Even where a line looks wrong, copy it exactly and include every entry.

Input records -
[Start of section]

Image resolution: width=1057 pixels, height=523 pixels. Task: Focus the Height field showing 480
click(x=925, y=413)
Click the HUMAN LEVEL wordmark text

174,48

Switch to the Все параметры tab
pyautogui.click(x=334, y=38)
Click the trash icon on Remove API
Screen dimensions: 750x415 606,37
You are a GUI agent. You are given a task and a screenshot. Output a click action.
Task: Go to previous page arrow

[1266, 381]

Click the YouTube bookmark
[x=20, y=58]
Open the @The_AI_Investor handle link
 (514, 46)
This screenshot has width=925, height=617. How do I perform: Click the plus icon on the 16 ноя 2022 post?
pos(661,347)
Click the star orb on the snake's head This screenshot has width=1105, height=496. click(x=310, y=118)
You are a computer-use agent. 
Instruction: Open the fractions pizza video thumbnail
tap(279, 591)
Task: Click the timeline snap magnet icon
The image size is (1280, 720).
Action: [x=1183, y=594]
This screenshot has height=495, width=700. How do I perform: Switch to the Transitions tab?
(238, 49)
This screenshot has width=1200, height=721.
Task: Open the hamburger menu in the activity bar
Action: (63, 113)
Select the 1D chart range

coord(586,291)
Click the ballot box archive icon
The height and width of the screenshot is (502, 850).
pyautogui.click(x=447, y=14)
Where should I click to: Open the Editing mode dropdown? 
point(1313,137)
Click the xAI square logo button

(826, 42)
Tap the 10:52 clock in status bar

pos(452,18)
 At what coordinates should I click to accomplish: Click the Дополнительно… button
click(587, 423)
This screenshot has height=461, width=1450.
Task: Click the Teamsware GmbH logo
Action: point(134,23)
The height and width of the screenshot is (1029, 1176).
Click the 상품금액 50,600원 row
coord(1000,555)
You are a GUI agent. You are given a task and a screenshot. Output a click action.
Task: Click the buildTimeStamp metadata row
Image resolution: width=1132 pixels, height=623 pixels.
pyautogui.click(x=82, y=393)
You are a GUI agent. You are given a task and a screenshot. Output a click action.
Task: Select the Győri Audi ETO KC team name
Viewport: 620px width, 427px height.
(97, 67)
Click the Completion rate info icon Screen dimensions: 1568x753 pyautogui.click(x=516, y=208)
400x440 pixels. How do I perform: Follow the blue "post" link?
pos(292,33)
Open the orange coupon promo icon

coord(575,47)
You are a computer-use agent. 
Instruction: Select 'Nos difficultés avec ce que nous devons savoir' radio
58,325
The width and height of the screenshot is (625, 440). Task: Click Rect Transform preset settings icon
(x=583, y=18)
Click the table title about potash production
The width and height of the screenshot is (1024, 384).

[End of section]

Result of the task -
Image resolution: width=1057 pixels, height=523 pixels. Task: Focus the Height field showing 480
click(x=925, y=413)
Click the HUMAN LEVEL wordmark text

174,48

Switch to the Все параметры tab
pyautogui.click(x=334, y=38)
Click the trash icon on Remove API
Screen dimensions: 750x415 606,37
You are a GUI agent. You are given a task and a screenshot. Output a click action.
Task: Go to previous page arrow

[1266, 381]

Click the YouTube bookmark
[x=20, y=58]
Open the @The_AI_Investor handle link
 (514, 46)
This screenshot has width=925, height=617. How do I perform: Click the plus icon on the 16 ноя 2022 post?
pos(661,347)
Click the star orb on the snake's head This screenshot has width=1105, height=496. click(x=310, y=118)
You are a computer-use agent. 
Instruction: Open the fractions pizza video thumbnail
tap(279, 591)
Task: Click the timeline snap magnet icon
The image size is (1280, 720).
Action: [x=1183, y=594]
This screenshot has height=495, width=700. How do I perform: Switch to the Transitions tab?
(238, 49)
This screenshot has width=1200, height=721.
Task: Open the hamburger menu in the activity bar
Action: (63, 113)
Select the 1D chart range

coord(586,291)
Click the ballot box archive icon
The height and width of the screenshot is (502, 850).
pyautogui.click(x=447, y=14)
Where should I click to: Open the Editing mode dropdown? 
point(1313,137)
Click the xAI square logo button

(826, 42)
Tap the 10:52 clock in status bar

pos(452,18)
 At what coordinates should I click to accomplish: Click the Дополнительно… button
click(587, 423)
This screenshot has height=461, width=1450.
Task: Click the Teamsware GmbH logo
Action: point(134,23)
The height and width of the screenshot is (1029, 1176).
Click the 상품금액 50,600원 row
coord(1000,555)
You are a GUI agent. You are given a task and a screenshot. Output a click action.
Task: Click the buildTimeStamp metadata row
Image resolution: width=1132 pixels, height=623 pixels.
pyautogui.click(x=82, y=393)
You are a GUI agent. You are given a task and a screenshot. Output a click action.
Task: Select the Győri Audi ETO KC team name
Viewport: 620px width, 427px height.
(97, 67)
Click the Completion rate info icon Screen dimensions: 1568x753 pyautogui.click(x=516, y=208)
400x440 pixels. How do I perform: Follow the blue "post" link?
pos(292,33)
Open the orange coupon promo icon

coord(575,47)
You are a computer-use agent. 
Instruction: Select 'Nos difficultés avec ce que nous devons savoir' radio
58,325
The width and height of the screenshot is (625, 440). Task: Click Rect Transform preset settings icon
(x=583, y=18)
Click the table title about potash production
The width and height of the screenshot is (1024, 384).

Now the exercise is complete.